I don't think it really matters. Attributes seem natural, shape is an
attribute for instance, so why not type? In the end, I don't care.
> There will definitely be support for the nummary-style type
> specification. Something like that will be how they print (I like
> the 'i4', 'f4', specification a bit better though). There will also be
> support for specification in terms of a c-type. The typecodes will
> still be there, underneath.
sounds fine to me.
>
> One thing has always bothered me though. Why is a double complex type
> Complex64? and a float complex type Complex32. This seems to break
> the idea that the number at the end specifies a bit width. Why don't
> we just call it Complex64 and Complex128? Can we change this?
I actually find the current approach natural. You specify the width of
the real and the imaginary type, which are some kind of a double type.
Again, in the end I would not care.
> I'm also glad that some recognize the problems with always requiring
> specification of types in terms of bit-width or byte-widths as these
> are not the same across platforms. For some types (like Int8 or
> Int16) this is not a problem. But what about long double? On an
> intel machine long double is Float96 while on a PowerPC it is
> Float128. Wouldn't it just be easier to specify LDouble or 'g' then
> special-case your code?
long double is a bit of a special case. I guess I would probably not
use it anyway. The point is indeed that having things like LDouble is
'a good thing'.
> Problems also exist when you are interfacing with hardware or other C
> or Fortran code. You know you want single-precision floating point.
> You don't know or care what the bit-width is.
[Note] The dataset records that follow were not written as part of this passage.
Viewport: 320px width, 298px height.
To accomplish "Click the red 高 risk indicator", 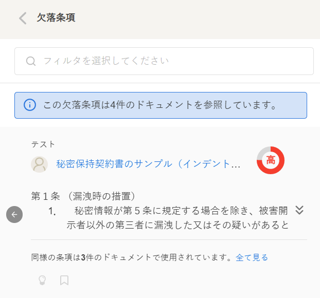I will tap(270, 160).
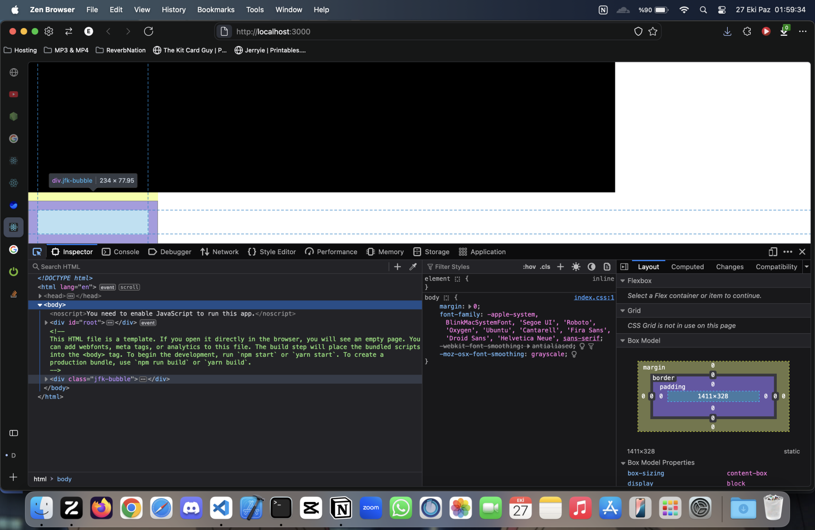The width and height of the screenshot is (815, 530).
Task: Expand the head element node
Action: (40, 296)
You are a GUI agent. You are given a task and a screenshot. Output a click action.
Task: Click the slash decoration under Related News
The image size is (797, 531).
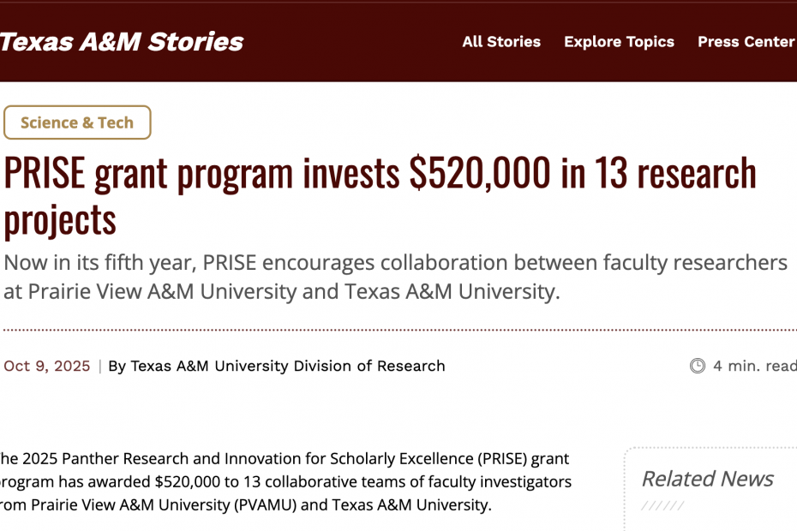(663, 505)
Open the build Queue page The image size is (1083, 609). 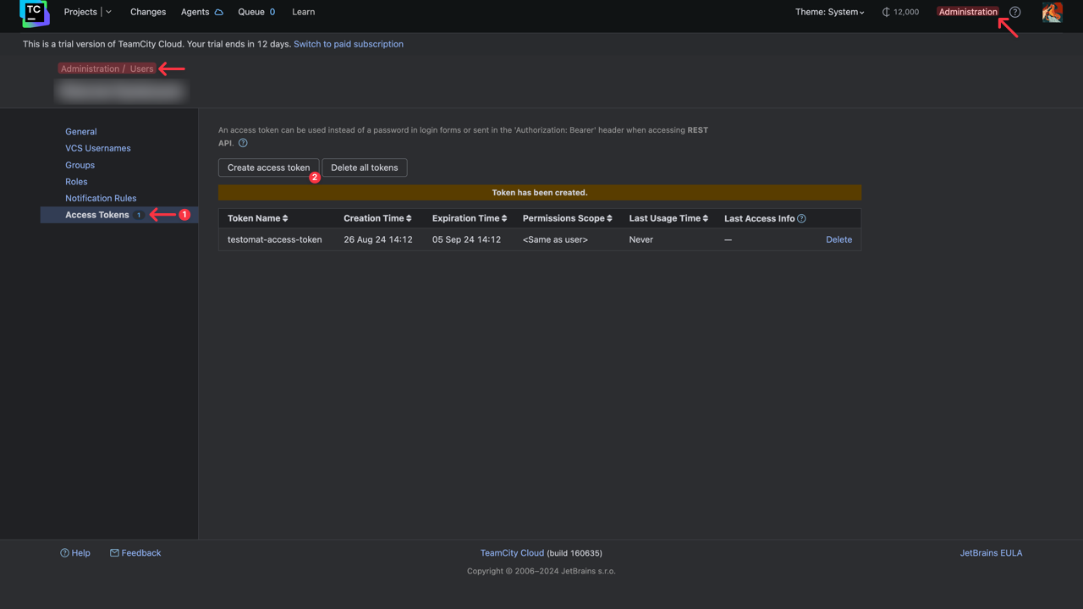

I think with the
> Integer types the bit-width specification is more important than
> floating point types. In sum, I think it is important to have the
> ability to specify it both ways.
I completely agree with this. I probably dont care for floating point,
it is good enough to distinguish between single and double precision.
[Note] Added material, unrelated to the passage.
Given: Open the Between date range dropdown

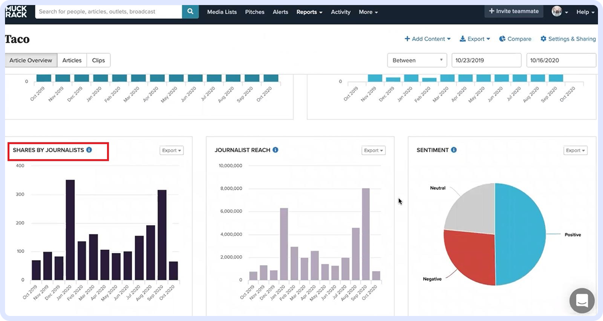Looking at the screenshot, I should click(x=417, y=60).
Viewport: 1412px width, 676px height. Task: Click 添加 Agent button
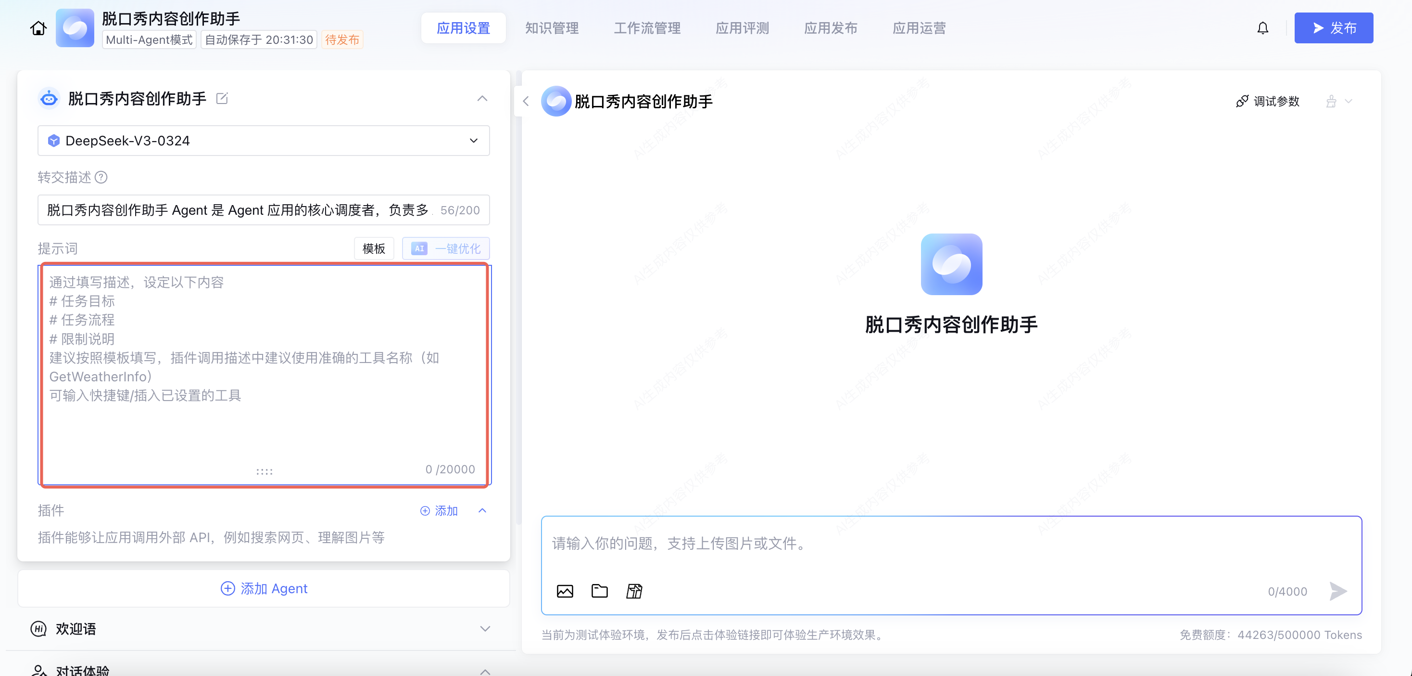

Integer types are a different story, you want to be a bit more precise
then. Having both solves the problem quite well.
> When printing the array, it's probably better if it gives bit-width
> information. I like the way numarray prints arrays.
Agreed.
>
>
> 2) Multidimensional array indexing.
>
> Sometimes it is useful to select out of an array some elements based
> on it's linear (flattened) index in the array. MATLAB, for example,
> will allow you to take a three-dimensional array and index it with a
> single integer based on it's Fortran-order: x(1,1,1), x(2,1,1), ...
>
> What I'm proposing would have X[K] essentially equivalent to
> X.flat[K]. The problem with always requiring the use of X.flat[K] is
> that X.flat does not work for discontiguous arrays. It could be made
> to work if X.flat returned some kind of specially-marked array, which
> would then have to be checked every time indexing occurred for any
> array. Or, there maybe someway to have X.flat return an "indexable
> iterator" for X which may be a more Pythonic thing to do anyway. That
> could solve the problem and solve the discontiguous X.flat problem as
> well.
But possibly slow, and that we want to avoid.
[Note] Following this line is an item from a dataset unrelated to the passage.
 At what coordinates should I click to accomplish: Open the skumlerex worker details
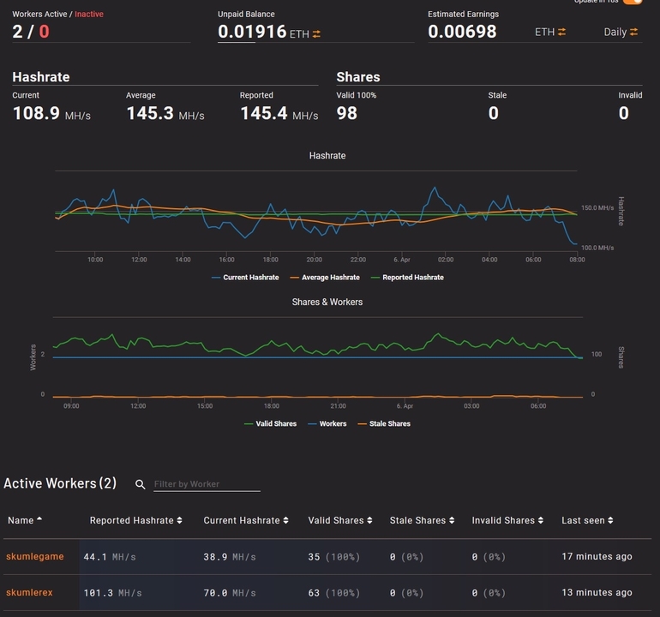[x=29, y=592]
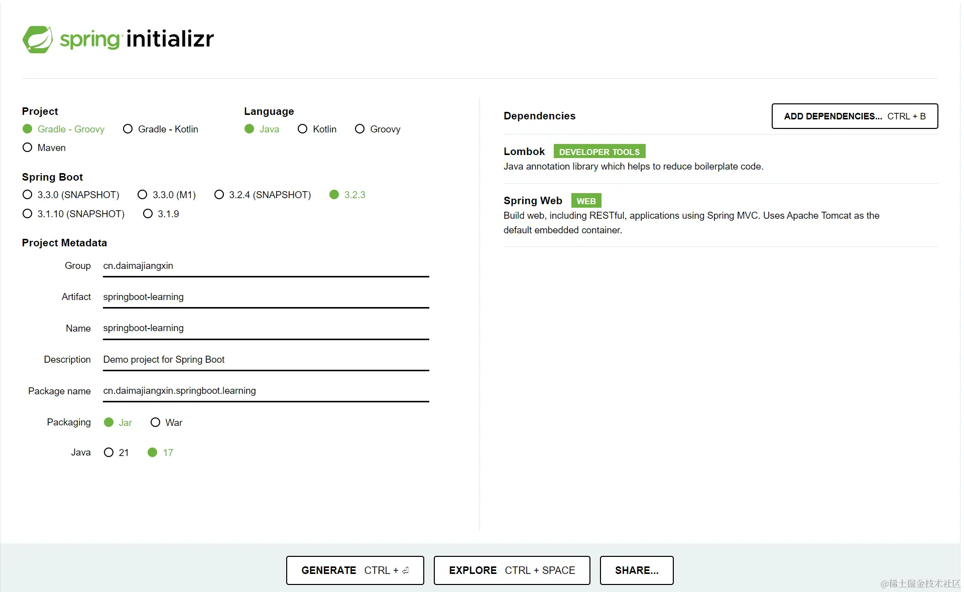The height and width of the screenshot is (592, 964).
Task: Select Spring Boot 3.3.0 (SNAPSHOT)
Action: pyautogui.click(x=28, y=195)
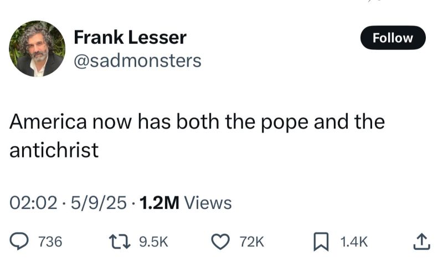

> If we can make X.flat[K] work for discontiguous arrays, then I would
> be very happy to not special-case the single index array but always
> treat it as a 1-tuple of integer index arrays.
Speed will be an issue.
> Capping indexes was proposed because of what numarray does. I can
> only think that the benefit would be that you don't have to check for
> and raise an error in the middle of an indexing loop or pre-scan the
> indexes. But, I suppose this is unavoidalbe, anyway. Currently
> Numeric allows specifying indexes that are too high in slices. It just
> chops them. Python allows this too, for slices. So, I guess I'm just
> specifying Python behavior. Of course indexing with an integer that
> is too large or too small will raise errors:
>
> In Python:
>
> a = [1,2,3,4,5]
> a[:20] works
> a[20] raises an error.
Probably better to stick to Python behavior.